Main Outcomes and Results
In cohort-1, plasma p-tau217 showed a moderate correlation with its corresponding CSF biomarker (rho=0.65, p<.001) and high accuracy identifying Aβ+ participants (AUC: 0.85). Diagnostic accuracy of plasma p-tau217 was significantly greater for MCI Aβ+ (AUC: 0.89) versus CN Aβ+ (AUC: 0.79, p<.05) and for A+/T+ (AUC: 0.88) versus A+/T- (AUC: 0.78, p<.05). P-tau181 and p-tau231 showed significantly weaker CSF-plasma correlations (rho= 0.47, and rho=0.32, p<.001, respectively) and levels were not as tightly associated with cognitive status in the Aβ+ group. Moreover, p-tau217 was the only plasma marker that associated with future memory decline (β=0.05, p<0.05). Additionally, plasma p-tau217 had the weakest correlation with glomerular filtration rate (rho=-14, p<.05), followed by p-tau181 (rho=-17, p<.01) and p-tau231 (rho=-22, p<.001). In cohort 1 and 2, plasma p-tau217 showed significantly higher concentrations in MCI Aβ+ as compared to CN Aβ+. Furthermore, plasma p-tau217 demonstrates similar biomarker elevations when compared to CN Aβ-controls in both cohorts.
Conclusions
Our findings show that, unlike p-tau181 and p-tau231, plasma p-tau217 aligns consistently with cognitive status in Aβ+ individuals, potentially reducing disagreements between clinical and biochemical findings.
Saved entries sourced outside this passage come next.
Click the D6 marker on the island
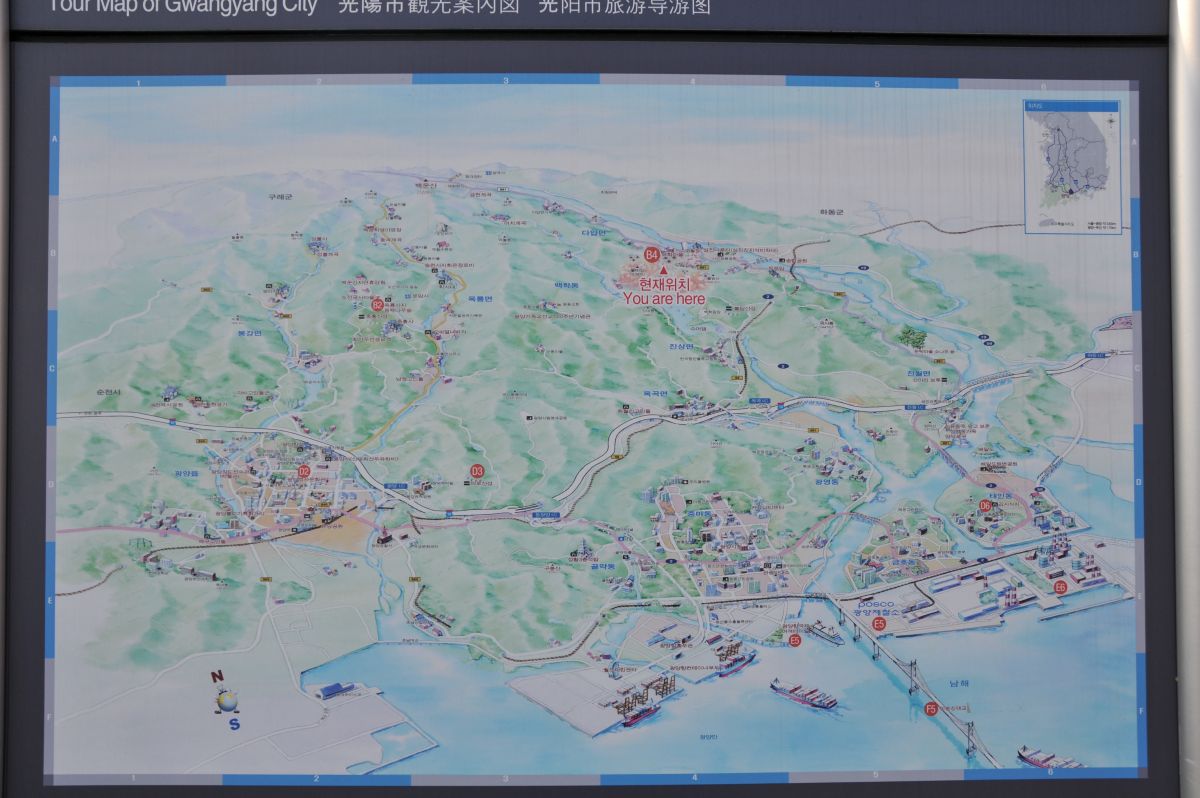The image size is (1200, 798). (985, 506)
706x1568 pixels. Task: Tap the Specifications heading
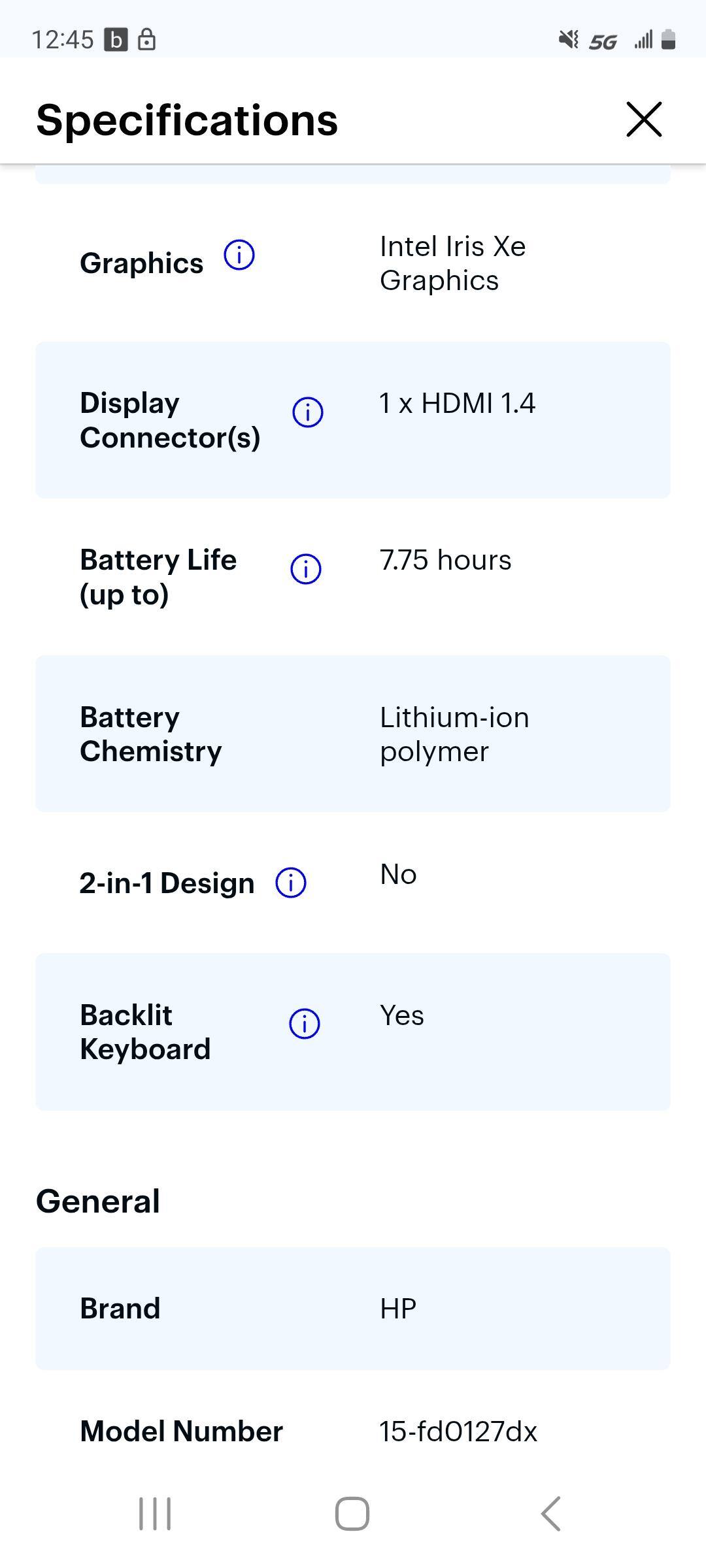point(187,120)
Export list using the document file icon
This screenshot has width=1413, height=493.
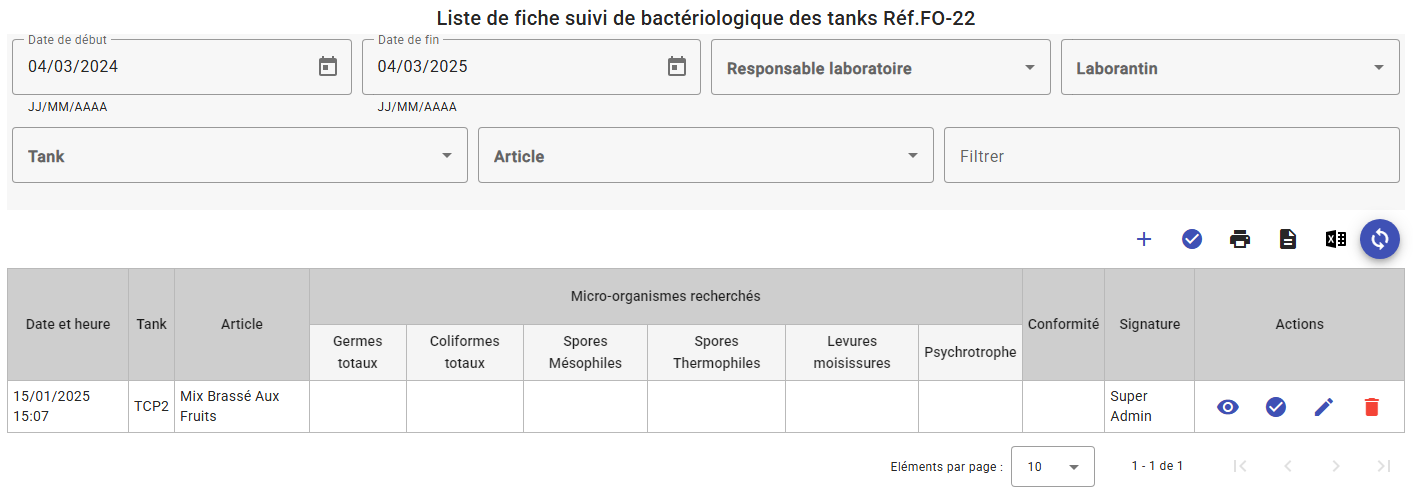click(x=1288, y=239)
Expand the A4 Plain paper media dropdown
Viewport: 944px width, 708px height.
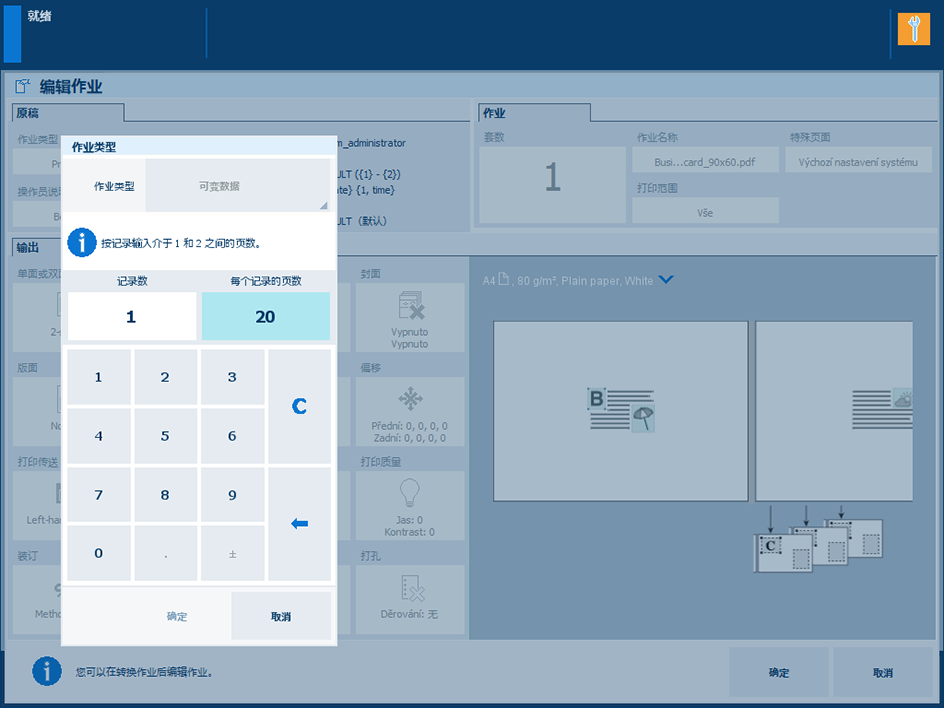coord(666,280)
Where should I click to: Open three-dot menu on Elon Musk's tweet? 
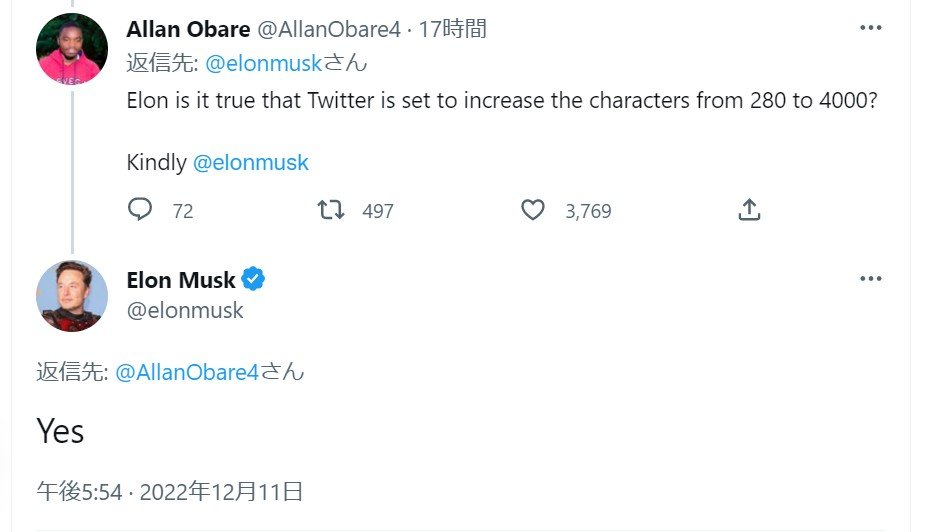pos(870,278)
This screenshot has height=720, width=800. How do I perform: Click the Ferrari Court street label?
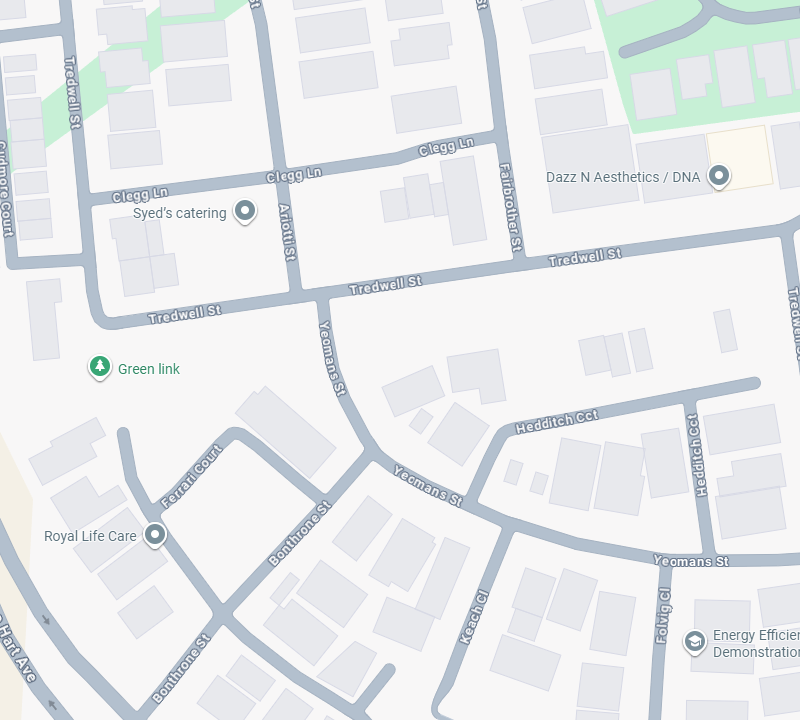click(192, 477)
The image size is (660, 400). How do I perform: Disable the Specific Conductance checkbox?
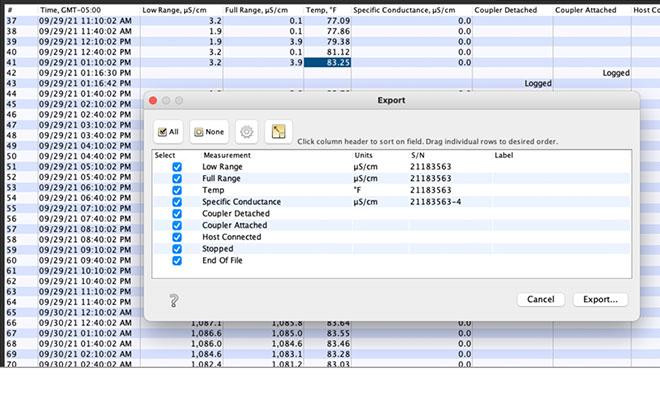point(177,202)
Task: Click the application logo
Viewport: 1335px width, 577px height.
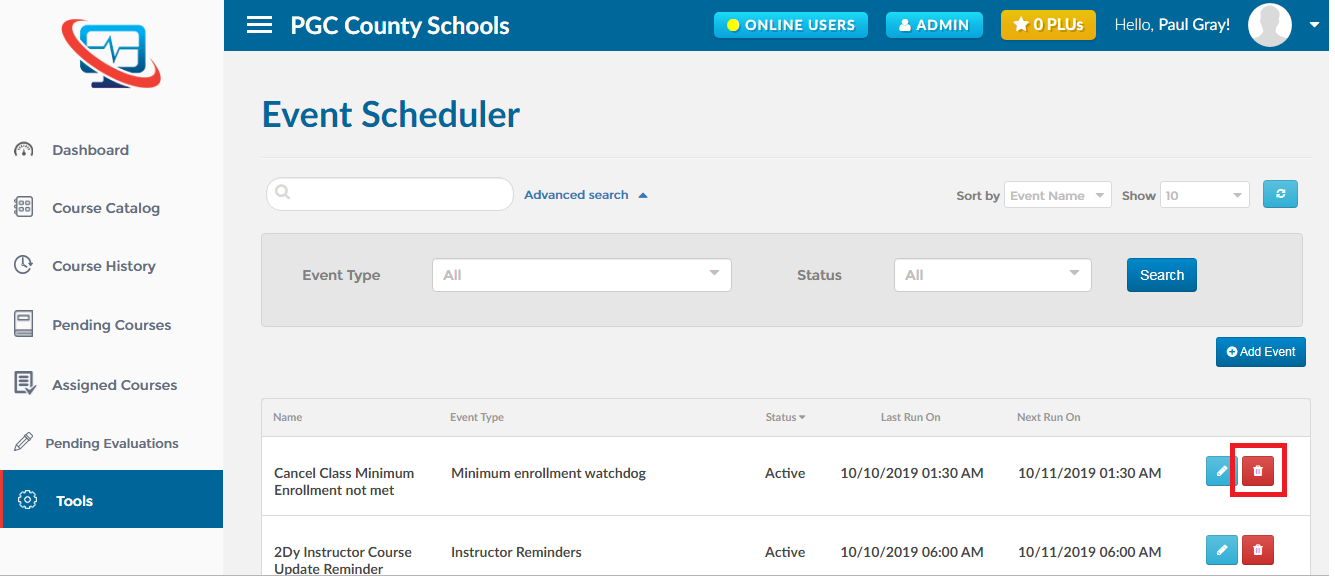Action: [111, 54]
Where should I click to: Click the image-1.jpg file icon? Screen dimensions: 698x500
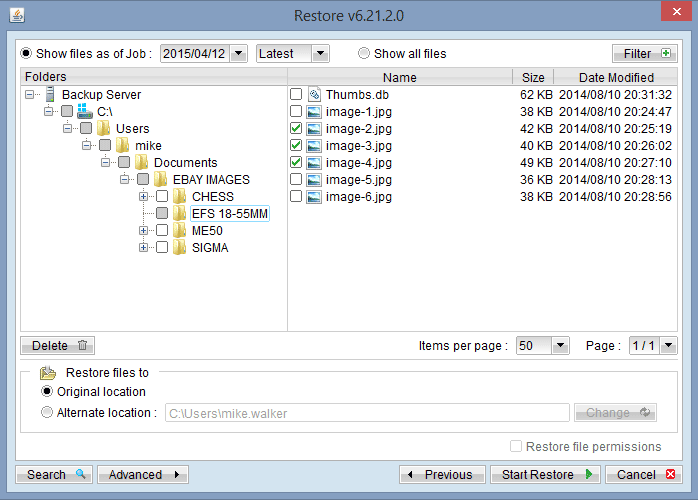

Plasma p-tau217 associations with baseline and future cognitive decline make it a valuable complement to clinical evaluation in preclinical and prodromal AD.
Key points
Question
Do levels of plasma p-tau markers reflect cognitive performance in preclinical and prodromal Alzheimer’s disease (AD)?
Findings
In two independent cohorts (n=619) we observed that among AD participants, higher plasma p-tau217, but not p-tau181 or p-tau231, was significantly associated with worse cognitive performance. Furthermore, plasma p-tau217 was the only blood p-tau marker associated with future cognitive decline in predementia AD.
Meaning
Plasma p-tau217 detects early AD pathology, determined either by CSF Aβ42/40 ratio or Aβ positron emission tomography, and beyond its diagnostic capabilities, p-tau217 levels are linked to clinical severity and future cognitive deterioration in preclinical and prodromal AD.